For a lot of people (and note, that’s ‘a lot’ — ‘alot’ isn’t a word), it’s a case of they’re typing so fast, that they don’t go over what they’ve written for errors before they submit it or hit the Send button; that’s how the Interbutt standards ‘zOMG’ and ‘teh’ began, for instance. There’s absolutely no sane reason why a person can’t give what they’ve said a quick check. And ‘that takes too long’ is hardly an excuse — if your spelling and grammar is up to snuff, it won’t take more than a couple of seconds, at any rate.

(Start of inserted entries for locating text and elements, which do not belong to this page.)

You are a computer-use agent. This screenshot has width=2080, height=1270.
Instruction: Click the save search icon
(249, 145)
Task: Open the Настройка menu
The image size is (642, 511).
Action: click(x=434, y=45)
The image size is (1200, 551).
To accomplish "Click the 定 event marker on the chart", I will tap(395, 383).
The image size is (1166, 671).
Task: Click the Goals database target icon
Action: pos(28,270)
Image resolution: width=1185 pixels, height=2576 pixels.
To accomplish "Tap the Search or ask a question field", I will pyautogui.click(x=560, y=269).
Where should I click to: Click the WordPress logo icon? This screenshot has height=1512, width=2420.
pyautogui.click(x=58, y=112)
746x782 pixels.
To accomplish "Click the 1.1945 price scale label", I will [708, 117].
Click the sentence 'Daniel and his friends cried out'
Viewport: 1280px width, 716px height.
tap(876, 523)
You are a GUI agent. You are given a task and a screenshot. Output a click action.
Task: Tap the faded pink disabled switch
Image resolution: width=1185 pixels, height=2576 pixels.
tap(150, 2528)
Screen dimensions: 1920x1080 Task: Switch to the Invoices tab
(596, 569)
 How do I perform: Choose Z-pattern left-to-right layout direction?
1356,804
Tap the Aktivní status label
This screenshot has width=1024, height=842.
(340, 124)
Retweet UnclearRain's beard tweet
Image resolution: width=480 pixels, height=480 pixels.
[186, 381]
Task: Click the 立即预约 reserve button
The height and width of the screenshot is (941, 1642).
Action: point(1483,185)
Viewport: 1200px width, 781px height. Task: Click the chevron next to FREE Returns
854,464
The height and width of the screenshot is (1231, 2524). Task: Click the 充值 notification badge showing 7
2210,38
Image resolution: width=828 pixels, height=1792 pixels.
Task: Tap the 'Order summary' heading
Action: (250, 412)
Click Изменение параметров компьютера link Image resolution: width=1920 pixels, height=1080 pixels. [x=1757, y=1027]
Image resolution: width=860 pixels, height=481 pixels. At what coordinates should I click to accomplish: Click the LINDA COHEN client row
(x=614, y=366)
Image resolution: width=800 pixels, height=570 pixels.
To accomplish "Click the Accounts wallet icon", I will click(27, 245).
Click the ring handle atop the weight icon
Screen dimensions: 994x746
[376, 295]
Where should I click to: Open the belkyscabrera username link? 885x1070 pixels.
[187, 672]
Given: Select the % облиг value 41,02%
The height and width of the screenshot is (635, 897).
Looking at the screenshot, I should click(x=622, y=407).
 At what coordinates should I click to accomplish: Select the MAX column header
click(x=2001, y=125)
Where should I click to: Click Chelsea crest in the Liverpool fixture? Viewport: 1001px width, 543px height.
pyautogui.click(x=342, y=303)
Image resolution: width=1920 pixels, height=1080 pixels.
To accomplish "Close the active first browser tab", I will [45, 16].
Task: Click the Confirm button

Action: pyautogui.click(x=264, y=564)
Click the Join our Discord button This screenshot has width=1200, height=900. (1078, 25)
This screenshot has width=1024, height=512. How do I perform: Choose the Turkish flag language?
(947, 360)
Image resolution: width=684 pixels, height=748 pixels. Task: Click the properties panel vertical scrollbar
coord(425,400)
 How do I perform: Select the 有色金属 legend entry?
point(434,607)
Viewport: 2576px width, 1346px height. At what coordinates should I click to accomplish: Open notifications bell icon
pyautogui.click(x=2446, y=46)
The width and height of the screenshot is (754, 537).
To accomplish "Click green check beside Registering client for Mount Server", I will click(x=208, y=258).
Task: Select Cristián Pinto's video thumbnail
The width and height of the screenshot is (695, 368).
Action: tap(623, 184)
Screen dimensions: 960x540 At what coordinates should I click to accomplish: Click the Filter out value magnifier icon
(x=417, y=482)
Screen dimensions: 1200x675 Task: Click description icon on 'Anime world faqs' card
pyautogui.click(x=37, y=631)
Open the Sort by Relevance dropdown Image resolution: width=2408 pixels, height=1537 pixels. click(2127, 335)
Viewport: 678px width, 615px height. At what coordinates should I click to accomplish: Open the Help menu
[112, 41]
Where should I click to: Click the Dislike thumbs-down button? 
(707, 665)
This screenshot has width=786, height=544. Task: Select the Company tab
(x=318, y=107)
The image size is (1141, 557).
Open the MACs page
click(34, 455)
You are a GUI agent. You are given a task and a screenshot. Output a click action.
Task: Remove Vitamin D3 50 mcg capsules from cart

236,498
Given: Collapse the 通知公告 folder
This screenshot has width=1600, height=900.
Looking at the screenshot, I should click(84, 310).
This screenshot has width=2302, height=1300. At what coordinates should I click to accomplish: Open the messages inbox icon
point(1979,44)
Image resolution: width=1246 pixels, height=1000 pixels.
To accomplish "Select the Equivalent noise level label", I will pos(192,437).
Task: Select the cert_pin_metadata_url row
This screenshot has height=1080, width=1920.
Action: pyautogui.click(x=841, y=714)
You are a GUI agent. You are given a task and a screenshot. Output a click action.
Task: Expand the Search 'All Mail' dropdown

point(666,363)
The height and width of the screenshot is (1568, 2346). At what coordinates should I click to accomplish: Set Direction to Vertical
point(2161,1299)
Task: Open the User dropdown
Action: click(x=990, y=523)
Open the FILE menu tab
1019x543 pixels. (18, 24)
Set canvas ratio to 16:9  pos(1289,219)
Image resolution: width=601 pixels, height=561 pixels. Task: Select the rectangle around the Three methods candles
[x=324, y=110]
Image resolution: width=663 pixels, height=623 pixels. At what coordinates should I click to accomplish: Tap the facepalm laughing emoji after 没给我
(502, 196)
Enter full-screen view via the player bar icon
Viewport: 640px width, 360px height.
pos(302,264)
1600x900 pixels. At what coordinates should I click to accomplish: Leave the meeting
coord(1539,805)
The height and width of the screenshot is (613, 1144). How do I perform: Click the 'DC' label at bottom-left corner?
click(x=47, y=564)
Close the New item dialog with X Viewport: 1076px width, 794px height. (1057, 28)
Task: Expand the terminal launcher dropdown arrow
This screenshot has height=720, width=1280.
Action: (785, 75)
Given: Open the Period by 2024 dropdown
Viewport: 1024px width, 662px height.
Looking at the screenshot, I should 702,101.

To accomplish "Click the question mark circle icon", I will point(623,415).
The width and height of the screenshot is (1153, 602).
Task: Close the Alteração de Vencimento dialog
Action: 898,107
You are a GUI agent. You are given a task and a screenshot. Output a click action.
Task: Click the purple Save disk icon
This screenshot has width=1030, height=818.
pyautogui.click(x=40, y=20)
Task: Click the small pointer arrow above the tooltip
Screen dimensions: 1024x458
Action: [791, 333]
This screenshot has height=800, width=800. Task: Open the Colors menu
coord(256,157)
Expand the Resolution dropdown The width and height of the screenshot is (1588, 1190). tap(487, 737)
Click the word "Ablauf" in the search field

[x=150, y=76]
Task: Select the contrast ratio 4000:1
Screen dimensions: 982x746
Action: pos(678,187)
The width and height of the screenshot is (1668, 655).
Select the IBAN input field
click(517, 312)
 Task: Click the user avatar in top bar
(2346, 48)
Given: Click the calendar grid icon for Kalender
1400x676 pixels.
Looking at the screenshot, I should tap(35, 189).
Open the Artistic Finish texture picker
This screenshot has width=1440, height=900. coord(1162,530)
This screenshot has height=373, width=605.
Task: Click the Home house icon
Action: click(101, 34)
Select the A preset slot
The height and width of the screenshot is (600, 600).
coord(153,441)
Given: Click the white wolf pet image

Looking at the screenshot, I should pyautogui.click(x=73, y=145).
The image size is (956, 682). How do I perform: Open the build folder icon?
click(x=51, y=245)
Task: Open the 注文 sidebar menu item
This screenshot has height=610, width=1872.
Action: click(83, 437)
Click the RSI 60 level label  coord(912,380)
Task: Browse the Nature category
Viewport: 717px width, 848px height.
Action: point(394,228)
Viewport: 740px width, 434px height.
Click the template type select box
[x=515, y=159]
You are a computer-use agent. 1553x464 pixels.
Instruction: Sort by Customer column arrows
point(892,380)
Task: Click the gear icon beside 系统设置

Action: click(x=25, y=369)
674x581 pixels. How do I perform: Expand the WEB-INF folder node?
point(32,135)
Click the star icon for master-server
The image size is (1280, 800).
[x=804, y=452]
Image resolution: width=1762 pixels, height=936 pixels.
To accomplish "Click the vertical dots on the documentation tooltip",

And as far as limited vocabulary, that rankles me just as much, if not more. Could you imagine if writers such as Wilde, or Burgess, or Machen, or Plath, didn’t have the benefit of an expansive vocabulary? Could you picture how incredibly dull their writing would be, or any writing, speech, or dialogue, for that matter? Language should be more than just a vehicle for basic communication; at its best, it should also paint pictures. Obviously, not everything that comes out of everyone’s mouth should sound like something by Edward Bulwer-Lytton (‘Yes, my good maiden; I would desire to place an order for a burger of ham, bedecked with intertwining spirals of tomato catsup and yellowed mustard, denuded of pickles, and accompanying that I wouldst like a singular order of French fries — crisp, golden-brown shards of deeply-fried potato — in the largest size a man can request. To quench my thirst which threatens even now to vanquish me, I will also require a chilled Coca’d-Cola, in a size that lay betwixt Diminutive and Titanic’) but a larger vocabulary is, at the very least, a sign that you’re trying to elevate yourself above the grunts and snorts that pass for common language.